World 1 / Quest 1.3

Constructor Injection and the Wiring Test

Wire controller to service to repository without hiding dependencies.

Concept

Constructor injection makes dependencies boring and visible. That is the point. The code should tell you what a class needs before Spring ever enters the room.

Task

  1. Create a cinema controller under /api/v1/cinemas.
  2. Create a service class and an in-memory repository for now.
  3. Use constructor injection only.
  4. Add a SpringBootTest that proves the controller, service, and repository all load.

Run

./gradlew test --tests "*CinemaWiringTest"

Expected Result

  • The wiring test passes.
  • A search for field @Autowired returns no production matches.

Common Traps

  • Putting business rules in the controller.
  • Letting the controller talk directly to the repository.
  • Using field injection because older tutorials did.

Hint Ladder

Hint 1

Ask who owns behavior.
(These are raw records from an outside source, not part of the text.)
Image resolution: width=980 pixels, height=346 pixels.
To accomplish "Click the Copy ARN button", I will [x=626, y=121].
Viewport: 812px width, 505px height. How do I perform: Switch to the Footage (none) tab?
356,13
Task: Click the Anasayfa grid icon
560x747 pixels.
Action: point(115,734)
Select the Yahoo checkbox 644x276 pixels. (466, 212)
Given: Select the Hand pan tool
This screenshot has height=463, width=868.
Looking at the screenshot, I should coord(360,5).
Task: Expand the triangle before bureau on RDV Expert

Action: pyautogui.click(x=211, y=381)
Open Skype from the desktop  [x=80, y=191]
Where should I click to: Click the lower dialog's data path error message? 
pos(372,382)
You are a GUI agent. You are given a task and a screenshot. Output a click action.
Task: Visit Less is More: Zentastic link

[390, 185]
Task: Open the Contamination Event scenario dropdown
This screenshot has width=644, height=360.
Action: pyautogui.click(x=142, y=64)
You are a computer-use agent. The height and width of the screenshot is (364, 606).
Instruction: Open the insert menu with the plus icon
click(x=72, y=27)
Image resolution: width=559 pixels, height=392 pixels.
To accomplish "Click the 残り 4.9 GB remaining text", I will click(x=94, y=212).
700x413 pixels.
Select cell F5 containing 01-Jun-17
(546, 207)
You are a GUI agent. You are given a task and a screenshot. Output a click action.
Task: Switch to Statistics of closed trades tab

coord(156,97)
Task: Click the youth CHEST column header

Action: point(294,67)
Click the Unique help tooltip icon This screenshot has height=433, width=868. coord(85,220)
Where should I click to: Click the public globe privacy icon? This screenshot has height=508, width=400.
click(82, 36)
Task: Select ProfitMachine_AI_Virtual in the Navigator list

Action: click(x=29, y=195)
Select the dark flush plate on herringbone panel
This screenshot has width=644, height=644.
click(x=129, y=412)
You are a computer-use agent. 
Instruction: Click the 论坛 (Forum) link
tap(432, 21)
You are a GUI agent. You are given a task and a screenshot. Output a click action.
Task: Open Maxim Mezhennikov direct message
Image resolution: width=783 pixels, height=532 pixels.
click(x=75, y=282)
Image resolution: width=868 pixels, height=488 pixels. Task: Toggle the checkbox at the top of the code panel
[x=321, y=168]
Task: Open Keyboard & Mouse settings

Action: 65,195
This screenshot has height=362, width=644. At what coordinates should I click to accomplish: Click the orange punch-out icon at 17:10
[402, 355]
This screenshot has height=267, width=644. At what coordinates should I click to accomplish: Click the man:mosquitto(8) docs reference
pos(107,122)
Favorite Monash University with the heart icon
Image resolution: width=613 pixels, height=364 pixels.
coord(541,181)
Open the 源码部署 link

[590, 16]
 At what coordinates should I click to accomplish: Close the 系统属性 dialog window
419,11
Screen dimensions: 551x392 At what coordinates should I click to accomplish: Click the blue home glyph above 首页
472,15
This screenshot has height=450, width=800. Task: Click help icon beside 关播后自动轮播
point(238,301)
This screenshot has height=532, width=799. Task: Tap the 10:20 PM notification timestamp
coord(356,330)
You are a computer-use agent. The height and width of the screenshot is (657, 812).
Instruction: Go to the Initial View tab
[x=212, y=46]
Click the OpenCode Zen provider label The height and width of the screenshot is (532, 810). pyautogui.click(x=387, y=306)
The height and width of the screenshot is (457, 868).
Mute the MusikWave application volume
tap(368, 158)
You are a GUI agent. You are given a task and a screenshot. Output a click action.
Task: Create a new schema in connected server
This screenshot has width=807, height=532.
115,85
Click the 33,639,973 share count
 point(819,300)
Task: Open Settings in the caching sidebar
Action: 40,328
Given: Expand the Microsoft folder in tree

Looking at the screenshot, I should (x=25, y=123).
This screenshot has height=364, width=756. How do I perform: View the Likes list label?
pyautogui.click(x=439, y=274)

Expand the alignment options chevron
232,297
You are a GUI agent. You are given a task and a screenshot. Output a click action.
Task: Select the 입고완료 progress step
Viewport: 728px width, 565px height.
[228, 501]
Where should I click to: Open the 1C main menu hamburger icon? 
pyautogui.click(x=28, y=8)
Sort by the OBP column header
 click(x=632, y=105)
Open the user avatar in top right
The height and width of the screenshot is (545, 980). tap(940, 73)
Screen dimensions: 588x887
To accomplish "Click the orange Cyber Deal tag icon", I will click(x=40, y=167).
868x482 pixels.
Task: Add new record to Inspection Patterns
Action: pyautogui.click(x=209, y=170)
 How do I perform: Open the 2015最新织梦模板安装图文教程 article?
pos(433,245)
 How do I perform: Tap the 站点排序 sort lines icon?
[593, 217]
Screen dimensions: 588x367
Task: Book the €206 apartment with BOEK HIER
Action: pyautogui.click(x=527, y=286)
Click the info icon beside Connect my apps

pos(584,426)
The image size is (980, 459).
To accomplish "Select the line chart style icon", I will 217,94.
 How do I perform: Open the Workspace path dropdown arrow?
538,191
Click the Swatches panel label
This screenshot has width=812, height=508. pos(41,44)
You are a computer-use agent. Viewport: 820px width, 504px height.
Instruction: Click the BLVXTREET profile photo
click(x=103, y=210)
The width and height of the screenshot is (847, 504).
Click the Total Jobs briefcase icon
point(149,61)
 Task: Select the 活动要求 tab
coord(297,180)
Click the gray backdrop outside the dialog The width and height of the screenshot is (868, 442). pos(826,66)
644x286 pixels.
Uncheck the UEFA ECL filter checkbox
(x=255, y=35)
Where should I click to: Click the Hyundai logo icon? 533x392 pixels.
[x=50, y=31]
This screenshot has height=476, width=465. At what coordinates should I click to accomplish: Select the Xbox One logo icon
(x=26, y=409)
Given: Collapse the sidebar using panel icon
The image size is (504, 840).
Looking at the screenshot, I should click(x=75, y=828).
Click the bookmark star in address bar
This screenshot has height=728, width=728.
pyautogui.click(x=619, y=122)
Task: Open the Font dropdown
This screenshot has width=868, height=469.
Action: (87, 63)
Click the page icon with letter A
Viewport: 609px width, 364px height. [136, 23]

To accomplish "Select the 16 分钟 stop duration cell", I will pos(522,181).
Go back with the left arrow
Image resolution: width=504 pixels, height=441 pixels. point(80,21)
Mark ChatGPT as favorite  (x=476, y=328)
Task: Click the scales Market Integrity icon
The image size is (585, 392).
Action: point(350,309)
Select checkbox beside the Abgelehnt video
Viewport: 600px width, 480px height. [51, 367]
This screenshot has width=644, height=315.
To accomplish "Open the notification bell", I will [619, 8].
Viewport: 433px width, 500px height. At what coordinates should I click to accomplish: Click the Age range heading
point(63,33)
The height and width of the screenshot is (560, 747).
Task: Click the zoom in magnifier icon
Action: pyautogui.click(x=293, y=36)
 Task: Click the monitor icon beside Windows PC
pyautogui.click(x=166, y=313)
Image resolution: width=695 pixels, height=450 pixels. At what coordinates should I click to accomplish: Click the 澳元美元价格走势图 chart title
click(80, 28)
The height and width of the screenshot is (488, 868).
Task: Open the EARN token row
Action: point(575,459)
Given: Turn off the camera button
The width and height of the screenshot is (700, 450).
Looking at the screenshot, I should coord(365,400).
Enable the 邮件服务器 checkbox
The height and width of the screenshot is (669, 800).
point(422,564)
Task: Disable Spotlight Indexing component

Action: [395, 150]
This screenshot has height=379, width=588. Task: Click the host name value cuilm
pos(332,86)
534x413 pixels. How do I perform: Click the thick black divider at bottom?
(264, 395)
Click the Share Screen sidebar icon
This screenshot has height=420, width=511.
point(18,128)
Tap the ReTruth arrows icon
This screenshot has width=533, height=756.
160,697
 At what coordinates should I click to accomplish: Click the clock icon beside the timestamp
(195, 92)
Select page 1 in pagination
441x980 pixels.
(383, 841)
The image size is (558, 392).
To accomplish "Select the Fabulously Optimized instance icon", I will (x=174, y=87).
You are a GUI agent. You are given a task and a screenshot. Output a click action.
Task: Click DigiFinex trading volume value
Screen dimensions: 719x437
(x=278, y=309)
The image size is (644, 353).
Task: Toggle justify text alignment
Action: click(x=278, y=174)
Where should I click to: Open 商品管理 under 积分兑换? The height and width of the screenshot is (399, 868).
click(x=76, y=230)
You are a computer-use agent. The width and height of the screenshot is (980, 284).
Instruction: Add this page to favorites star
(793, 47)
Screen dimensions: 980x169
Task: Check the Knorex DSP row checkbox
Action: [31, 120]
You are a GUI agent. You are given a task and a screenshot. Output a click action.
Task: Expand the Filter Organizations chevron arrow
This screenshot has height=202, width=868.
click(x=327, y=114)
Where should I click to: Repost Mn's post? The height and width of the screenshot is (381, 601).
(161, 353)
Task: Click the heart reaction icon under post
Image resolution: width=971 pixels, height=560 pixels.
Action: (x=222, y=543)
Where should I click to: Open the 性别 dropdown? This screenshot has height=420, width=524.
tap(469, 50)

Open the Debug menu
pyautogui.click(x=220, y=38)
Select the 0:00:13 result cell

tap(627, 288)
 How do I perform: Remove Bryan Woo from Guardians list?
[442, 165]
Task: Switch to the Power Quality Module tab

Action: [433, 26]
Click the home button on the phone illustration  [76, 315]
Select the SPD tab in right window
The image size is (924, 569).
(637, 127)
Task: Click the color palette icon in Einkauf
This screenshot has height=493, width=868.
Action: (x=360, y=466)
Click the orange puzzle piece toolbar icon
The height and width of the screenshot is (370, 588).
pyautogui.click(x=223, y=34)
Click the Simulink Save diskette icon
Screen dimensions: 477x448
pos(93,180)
The controller owns HTTP. The service owns use-case decisions.

Hint 2

The repository can be a simple component until Phase 2 creates the database.

Hint 3

If a dependency is required, make it a final field and constructor parameter.

Solution

Reference solution will link to the phase-1-done tag once the learner repo is public.

Boot 3 to 4 Delta

Constructor injection is not new. The interesting Boot 4 note is what the starter did and did not auto-configure.